Energy sector outcomes are imminent - will geopolitical disputes reshape their discourse?
In the wake of recent geopolitical conflicts, oil and gas companies have been forced to adapt their strategies, with significant implications for their future investment priorities.
Shell and TotalEnergies have significantly expanded their Qatar LNG partnerships, signing multi-decade supply contracts, citing energy security and the potential for greater profits as motivations. However, these short-term responses to geopolitical shocks often become long-term commitments, making a change of course harder.
The Russia-Ukraine war, for instance, led to a sharp pivot in Russia’s fossil fuel exports from Europe to Asian countries such as China, India, and Turkey. This shift required logistical changes, creating new trading partnerships and payment mechanisms to circumvent Western sanctions.
Ongoing military actions have also targeted oil infrastructure, such as Ukrainian attacks on Russian refineries and storage facilities, which introduce supply uncertainties and encourage oil and gas companies to seek more resilient and diversified operations.
The 12-day war pushed the oil price from $60 to over $70 due to fears that the Strait of Hormuz could be blocked. This crisis was seen by TotalEnergies as renewed confidence in its fossil-heavy strategy and reinforcing the view that we must "invest in two energy systems". Shell described the crisis as proof of the need for a "balanced transition" that keeps gas flowing and infrastructure expanding.

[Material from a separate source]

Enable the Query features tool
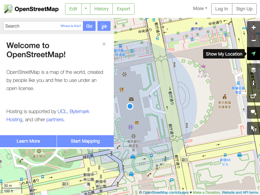The image size is (260, 195). coord(254,129)
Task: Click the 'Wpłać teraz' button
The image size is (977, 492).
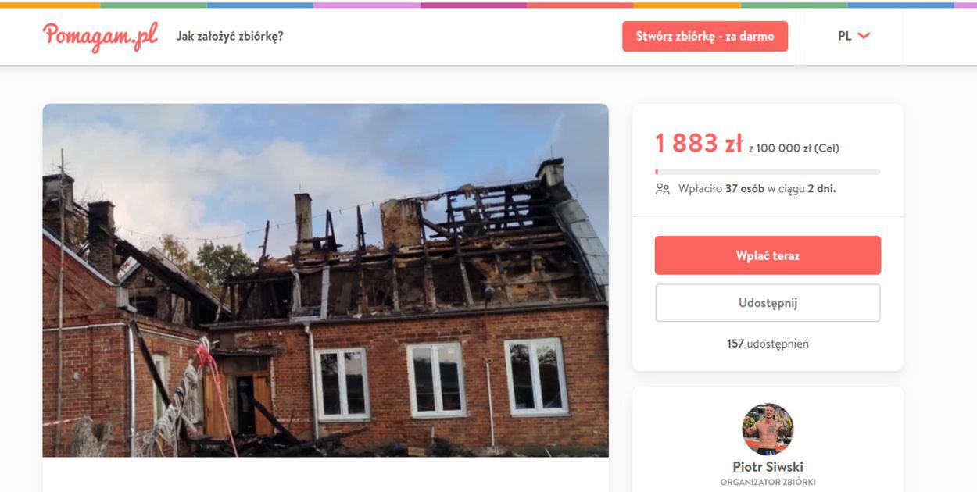Action: [768, 255]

Decisions made under the influence of conflict and instability can shape portfolios for decades. For example, in the UK, regulators greenlit Shell’s Jackdaw gasfield, with approval coming "at a time when UK energy security is critically required".
However, these geopolitical tensions also contribute to a complex environment for renewable energy investments. On the one hand, disruptions in fossil fuel supply and price volatility underline the economic and security advantages of diversifying energy portfolios toward renewables. This could accelerate investments as companies and governments seek energy independence and resilience.
On the other hand, short-term strategic adaptations to keep existing oil and gas assets profitable may delay or complicate the transition if companies prioritize safeguarding current fossil fuel revenues over clean energy development.
Investors have an opportunity to push companies to respond differently to geopolitical shocks, focusing on disclosure of capital allocation, separating temporary responses from long-term strategy, and treating net zero as the only long-term route to sustainable energy security.
One example of this shift towards renewables is Eni's fast-tracking of LNG development in Congo, reviving the long-stranded Marine XII gas with the acquisition of Tango FLNG. However, the pace and scale of such transitions vary based on regional policies and company strategies.
Renewables decentralize energy systems, making them less exposed to spot markets or embargoes and reducing exposure to geopolitical leverage. Therefore, while oil and gas companies continue to adapt their strategies amid geopolitical conflicts, they also face increasing pressure to invest in renewable energy for energy security and sustainability.
References: [1] "Russia's oil exports to Europe plunge as new pipeline to Turkey starts up." Reuters, 2022. [2] "Russian oil exports to India surge as EU sanctions bite." Al Jazeera, 2022. [3] "Ukraine attacks Russian oil storage facilities in occupied territories." Reuters, 2022. [4] "Russian oil refineries under threat as Ukraine attacks strategic infrastructure." The Guardian, 2022.
The recent geopolitical conflicts have prompted oil and gas companies to reconsider their investment priorities, as evidenced by Shell and TotalEnergies' expansion in Qatar LNG partnerships, a move motivated by energy security and profitability. However, these short-term responses, such as those to the Russia-Ukraine war and ensuing sanctions, may lead to long-term commitments that make it difficult for companies to pivot towards renewable energy, a sector with significant potential for energy security and sustainability. Finance and investment decisions in the oil-and-gas industry, influenced by these geopolitical tensions, can shape portfolios for decades, underscoring the need for careful consideration and forward-thinking strategies.